Bukankah “ngaronda” juga momen yang baik untuk saling merasakan bahwa mereka adalah satu bangsa, Indonesia, yang hidup damai dan berdampingan? Dalam konteks agama yang saya anut, bukankah “ngaronda” itu bentuk lain dari silaturahmi?
Atau semuanya selesai dengan solusi instan, tidak harus susah-susah, capek-capek, dan dingin-dingin kalau “ngaronda” bisa dialihdayakan.
Bayar sajalah, toh ada calo yang siap menggantikan tugas kita asalkan sudah sepengetahuan Ketua RT.
Sebagai warga kompleks perumahan di mana saya mukim, jelek-jelek begini saya tidak pernah membayar “calo ronda” loh. Bukan sok gaya, saya tetap Siskamling kalau sudah kena gilirannya.
Siskamling, ketika ronda malam diganti uang kerahiman
Di masa kecil saya di sebuah desa di Tatar Sunda, ada satu kegiatan yang terasa lebih dari sekadar kewajiban. Ngaronda, namanya Istilah Sunda untuk ronda malam ini dulu menjadi semacam “ritual” kebersamaan.
Tiap kepala keluarga pasti akan kena giliran. Bukan karena perintah aparat, melainkan karena kesadaran, bahwa “kalau bukan kita yang jaga lingkungan, siapa lagi?”
Malam-malam gelap jadi akrab dengan suara bambu dipukul, biasa disebut kohkol. Ada yang memukul dua kali perlahan—tanda aman, boleh lanjut tidur.

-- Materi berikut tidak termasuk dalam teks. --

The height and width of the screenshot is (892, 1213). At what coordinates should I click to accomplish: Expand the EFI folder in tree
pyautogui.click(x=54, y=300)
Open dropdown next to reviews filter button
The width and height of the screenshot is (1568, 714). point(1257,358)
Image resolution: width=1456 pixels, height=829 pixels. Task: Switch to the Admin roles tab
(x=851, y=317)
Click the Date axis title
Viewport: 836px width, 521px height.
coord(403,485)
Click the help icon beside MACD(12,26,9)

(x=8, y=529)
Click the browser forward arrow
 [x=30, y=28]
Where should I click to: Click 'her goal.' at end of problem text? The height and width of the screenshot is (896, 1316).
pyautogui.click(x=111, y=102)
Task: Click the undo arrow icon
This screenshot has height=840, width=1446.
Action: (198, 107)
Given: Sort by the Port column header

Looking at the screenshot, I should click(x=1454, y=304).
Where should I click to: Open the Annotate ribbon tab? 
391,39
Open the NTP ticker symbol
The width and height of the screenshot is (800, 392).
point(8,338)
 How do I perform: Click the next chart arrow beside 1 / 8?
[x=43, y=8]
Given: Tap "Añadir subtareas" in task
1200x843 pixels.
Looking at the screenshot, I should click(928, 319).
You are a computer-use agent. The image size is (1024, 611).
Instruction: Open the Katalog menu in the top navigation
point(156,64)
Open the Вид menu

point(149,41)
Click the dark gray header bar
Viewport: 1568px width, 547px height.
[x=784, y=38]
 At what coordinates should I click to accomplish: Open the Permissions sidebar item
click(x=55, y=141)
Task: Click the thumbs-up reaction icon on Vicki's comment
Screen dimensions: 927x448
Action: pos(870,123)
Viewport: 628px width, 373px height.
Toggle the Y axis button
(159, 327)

Tapi kalau suara bertalu-talu dan tergesa, itu pertanda maling berkeliaran.
Semua warga paham. Semua siap siaga. Bahkan, maling pun mungkin tahu “kode bunyi” itu. Tetapi yang terpenting rasa aman dibangun bersama.
Namun, waktu berubah. Peradaban kota melaju, kompleks perumahan menjamur, dan... suara kohkol pun menghilang. Digantikan suara lain, “Pak, ronda giliran saya diganti, ya. Nanti saya bayar yang ngerondanya.”
Dari “Kohkol” ke transfer, evolusi jaga malam
Pada banyak kawasan urban hari ini, termasuk perumahan elite pinggiran Jakarta, ronda malam alias Siskamling masih ada, tetapi itu secara administratif. Fungsinya lebih mirip daftar giliran setoran.
Petugas keamanan diserahkan ke satpam profesional, dibayar iuran bulanan. Kalau pun warga kena giliran, ya tinggal bayar Rp100.000–Rp150.000 ke "pengganti".
Tak bisa ronda? Gampang, tinggal alih daya. Seorang sopir, asisten rumah tangga pria, bahkan tetangga dari kampung sebelah bisa dibayar untuk menggantikan giliran. Praktis? Iya. Efektif membangun keakraban? Tentu tidak.
Padahal, jika mau jujur, Siskamling bukan sekadar menjaga maling. Ia adalah pembentuk modal sosial, tempat kita belajar menyapa tetangga yang jarang ditemui, bertukar cerita, bahkan kadang curhat tentang harga cabai atau anak yang susah bangun subuh.
Dalam sosiologi, modal sosial merujuk pada jaringan, norma, dan kepercayaan yang memungkinkan masyarakat bekerja sama secara efektif. Robert Putnam, dalam bukunya Bowling Alone (2000), mencatat bahwa semakin modern masyarakat, semakin individu merasa bisa hidup "sendirian".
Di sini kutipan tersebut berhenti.